I was thinking that given the iPhone 5's late September/October expected release, Apple would want to pad their GPU performance increase to meet potential challengers in the Exynos 5 series Mali-T604, Qualcomm S4 Adreno 320, and similar SGX544MP2 in OMAP5 which will all presumably be available later this year. Assuming Apple continues to aim to have top GPU performance on release of course. They may well be aiming for a more incremental performance increase and focusing their attention on the case redesign as the key product differentiator this year.
Let's see first if we see SoCs like OMAP5 and co in actual devices before this year runs out. Even if then in what kind of quantities?
As you note in another post Apple's headache for the next iPhone might not be only on the GPU side but also on the CPU side, since dual A15 at high frequencies (such as in OMAP5 at =/>2.0GHz) are going to be a tough cookie for quad A9s. Of course there's also always the sw side of things and since Apple has its own OS and hw is not obviously the entire story.

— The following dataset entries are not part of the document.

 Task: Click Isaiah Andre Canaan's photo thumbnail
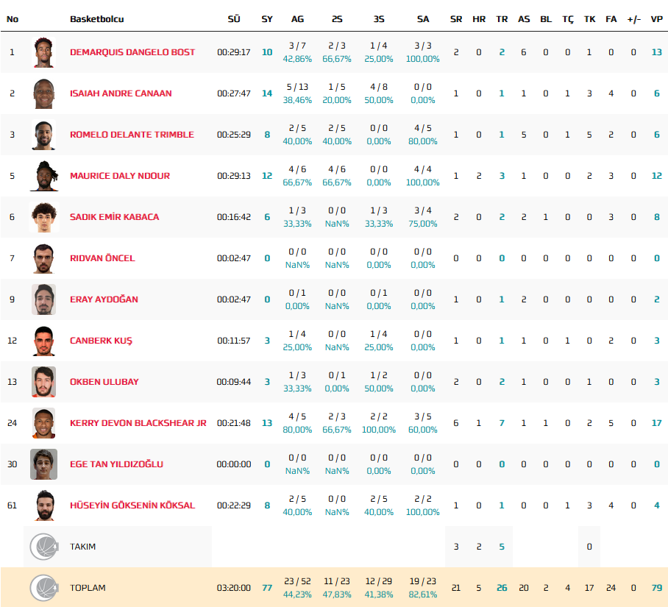43,93
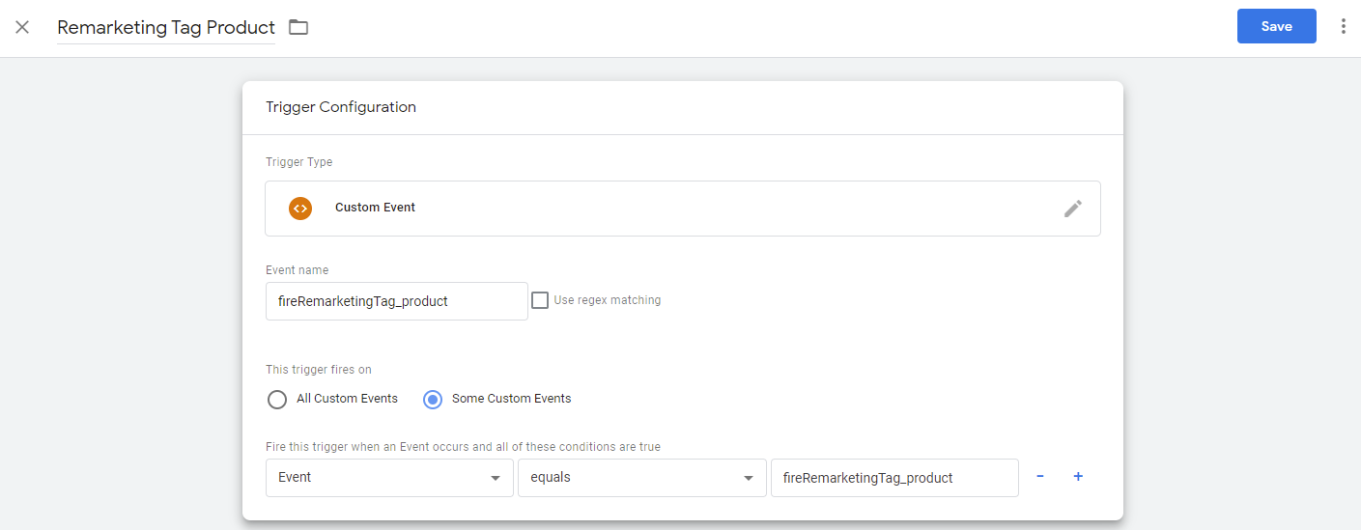The image size is (1361, 530).
Task: Expand the Event variable dropdown
Action: pyautogui.click(x=389, y=478)
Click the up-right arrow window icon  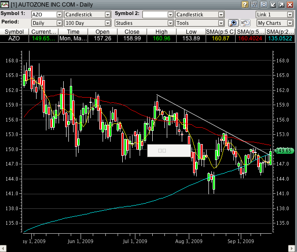(x=282, y=4)
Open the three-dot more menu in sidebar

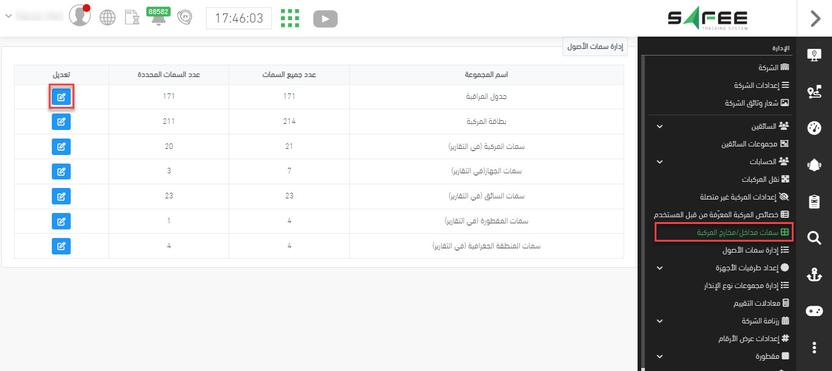814,347
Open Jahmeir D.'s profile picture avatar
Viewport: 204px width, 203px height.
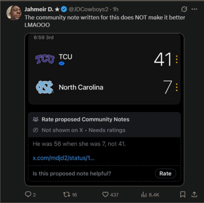[14, 13]
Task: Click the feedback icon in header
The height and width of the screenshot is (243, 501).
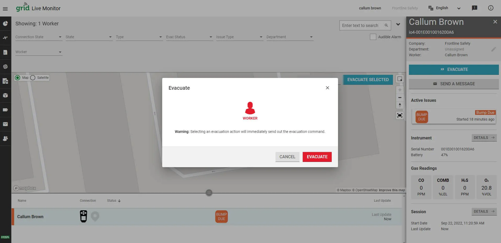Action: pos(474,8)
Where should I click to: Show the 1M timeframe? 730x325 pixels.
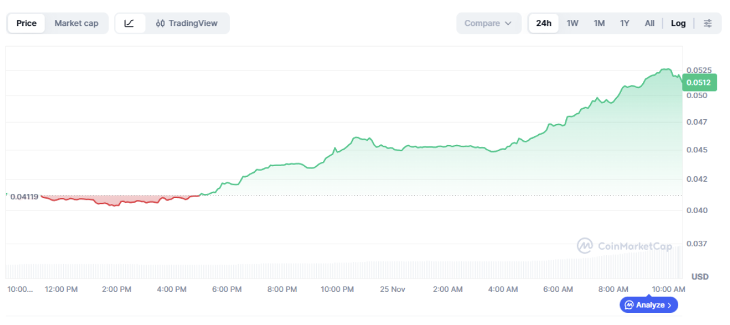pyautogui.click(x=599, y=23)
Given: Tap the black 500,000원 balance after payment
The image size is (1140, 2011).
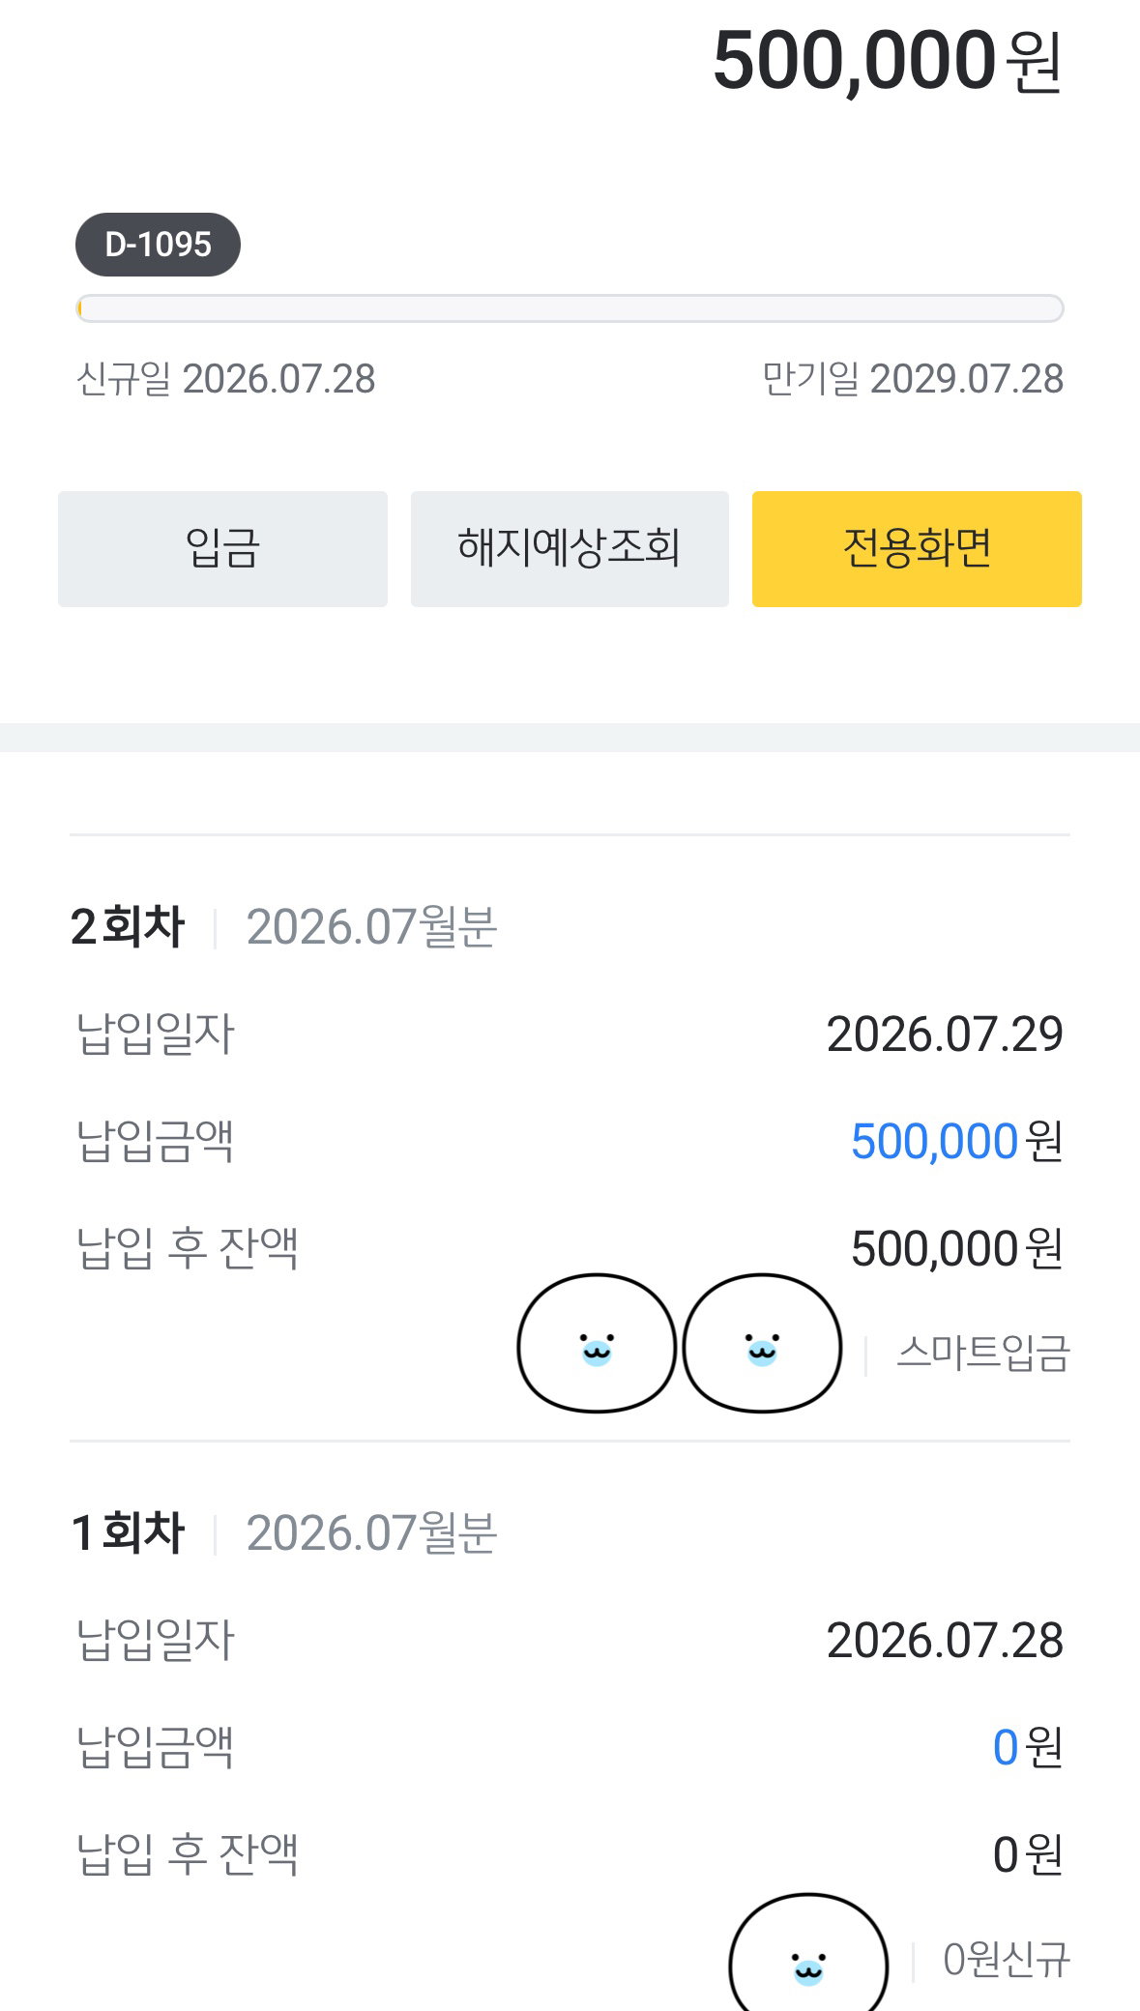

I also missed your 554MP2 question somewhere above; such a config is IMHO ideal if you have a workload with very high complexity shaders for today's small form factor standards, in any other case where shader complexity in applications is still mediocre the advantage to a 544MP2 at the same frequency could be by a lot smaller then the theoretical difference in FLOP amounts between the two might indicate (exactly because all other GPU aspects like texel, pixel and Z fillrates remain the same amongst others).
Rogue on the other hand is a totally different beast (obvious for any new architectural generation); it doesn't only rise FLOP rates by a lot compared to Series5XT but apparently also by a high degree triangle rates and texel fillrates amongst other things.
Remember also that you get from different sides a crapload of twisted marketing material; how long was it ago when in a freescale document the Vivante GC2000 was presented as being by a good marging faster than the MP2 in the iPad2 (while they'd obviously compared non vsynced vs. vsynced results ) and now that the Huawei U9510 with a GC4000 (twice the "cores" than the GC2000) made it to a product it's suddenly even slightly below the iPhone4S in Egypt.
Again I've no idea what Apple's intentions are, however it seems to me that if their next iPhone banks in terms of GPU performance somewhere in between the iPad2 and 3 it could very well be sufficient in order for them to stay competitive always in a relative sense. Yes competing solutions might beat it within timeframe N, but then again iPhone uber-next might beat the first again later on. Here I doubt that either Apple or other players in the small form factor market will go for a <1 year launch cycle. When any new product launches by N months later than another one, I'd expect the newer product to be better.